The first presidential debate of the election season was met with the expected responses: some viewers reacted negatively to Trump, some to Clinton, and many to both candidates. A lot of Americans have expressed that this election feels essentially like choosing the lesser of two evils. But the sadder reality is that these two “evils” have already been chosen to represent their political parties.
Many have complained that neither of the candidates are “sane” choices, and that if a candidate were anyone else but these two, then the voting decision would be a no-brainer. But how badly does America want this third choice? There have been alternatives to Clinton and Trump throughout the election.

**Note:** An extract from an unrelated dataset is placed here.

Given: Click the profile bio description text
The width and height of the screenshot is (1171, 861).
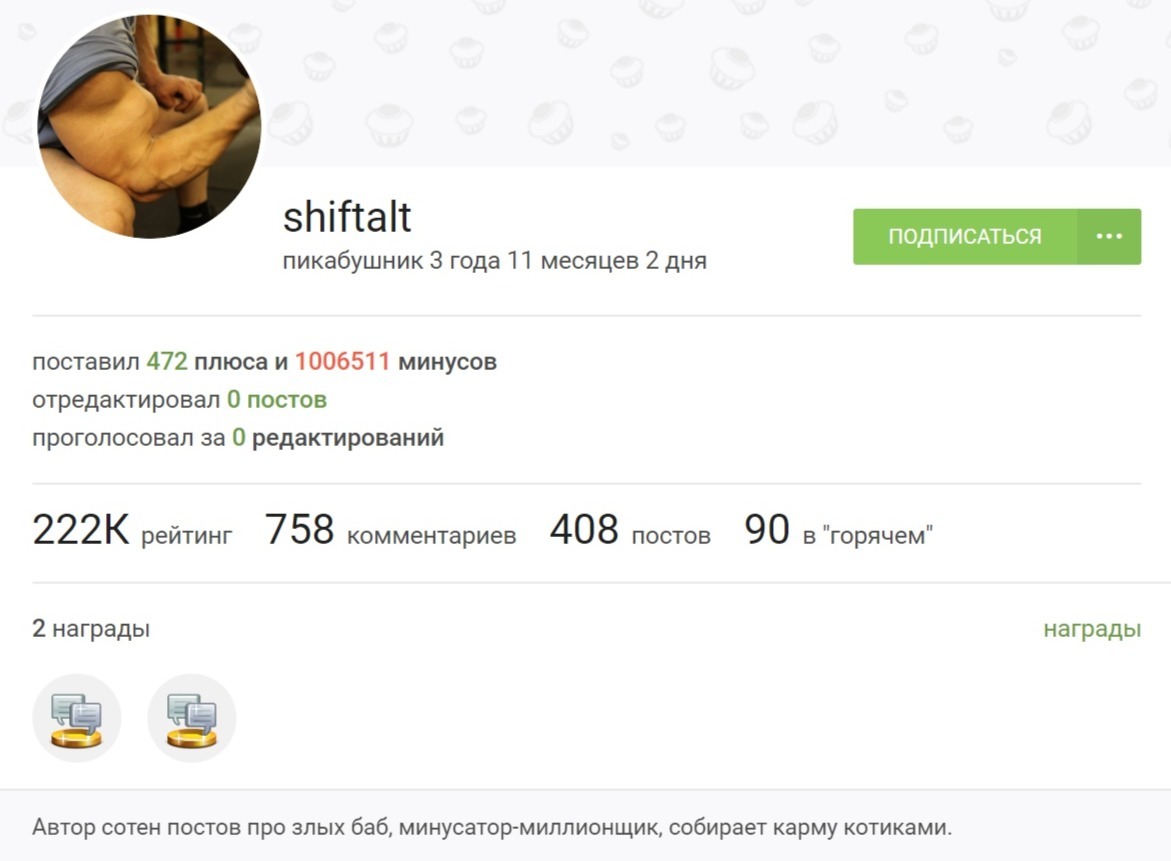Looking at the screenshot, I should tap(492, 827).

At first these alternatives existed within the big political parties, such as senators Ted Cruz and Bernie Sanders, the latter of whom was met with great popularity. Once the nominations were decided, however, there still remained third-party candidates, notably Gary Johnson of the Libertarian Party and Jill Stein of the Green Party. The “sane” choices have been available to the American public, but the election season has followed a course that led to last Monday night regardless.

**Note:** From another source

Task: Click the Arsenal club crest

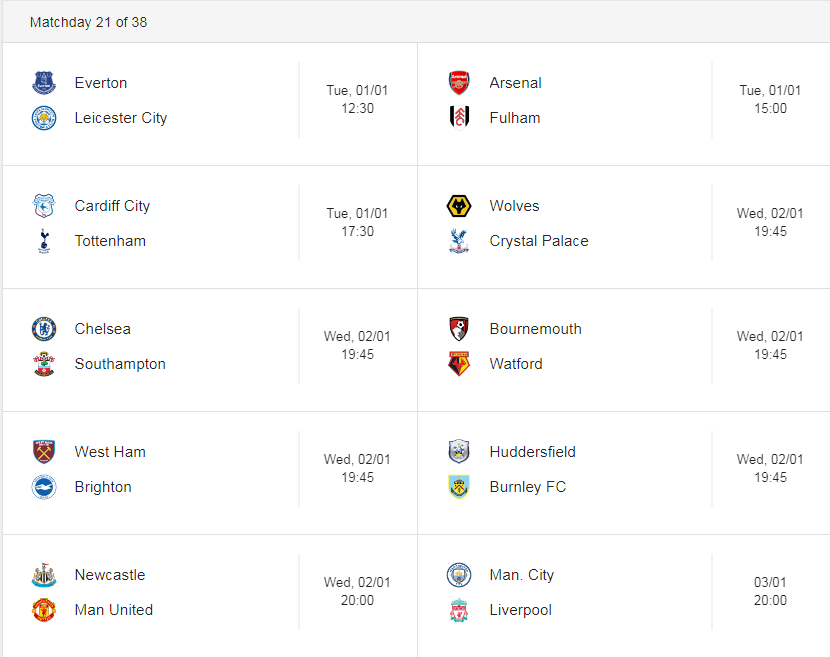Action: tap(459, 83)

To what can this failure to get a third candidate on the debate stage be attributed? For many voters, a common rationale is not wanting to “throw their vote away,” meaning that if they vote for someone besides a major candidate, the opposing party gains a slight edge from that misplaced vote. This is not wholly unfounded, as something similar happened in 1912, when Theodore Roosevelt formed the Progressive Party to run against the Republican nominee, William Howard Taft. This pulled votes away from Taft over to Roosevelt, but not enough from the Democratic party to prevent Woodrow Wilson from winning the election instead. It is understandable that current voters would want to avoid such an ironic turn of events. But the irony this year is that this pervasive fear has led to even worse candidates than one might have thought possible by “playing it safe” with his or her vote. This doesn’t explain, however, why third-party candidates can’t do well in polls, when less is at stake.

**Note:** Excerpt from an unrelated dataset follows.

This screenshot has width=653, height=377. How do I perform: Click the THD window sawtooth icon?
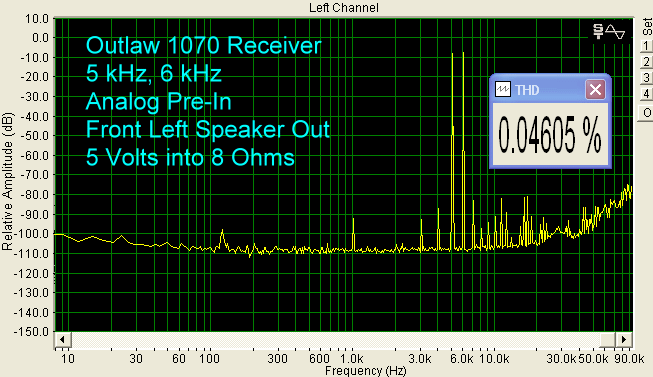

On the other hand, the rules have never been kind to third-party candidates. Despite appearing in every election and often amassing popular followings amongst disenfranchised voters, they have almost never made it to the debate stage. John Anderson did in 1980, and Ross Perot did in 1992—over 20 years ago. It does not come as a surprise to hear that these candidates do not receive big press coverage, often because big media seeks to support one major party or the other. It would not be unfair to blame part of these third-party candidates’ lack of success on not being given the opportunity, indeed, the visibility, to achieve success. Johnson’s campaign came very close. He was on the ballot in all 50 states, which was one of the requirements to participate in the presidential debates, but he did not meet the other requirement; the Commission on Presidential Debates states a candidate must gain 15% support on five national polls—Johnson managed 11%.
Whether the rules are too tough so that third-party candidates can’t make headway, or whether voters are more likely to approve of major party candidates (or just not participate in polls at all), it’s hard to say. But what is clear is that votes can make a difference, and although it is too late to get Johnson or Stein into the debates, it is still imperative that those who can vote do so and influence the country’s future.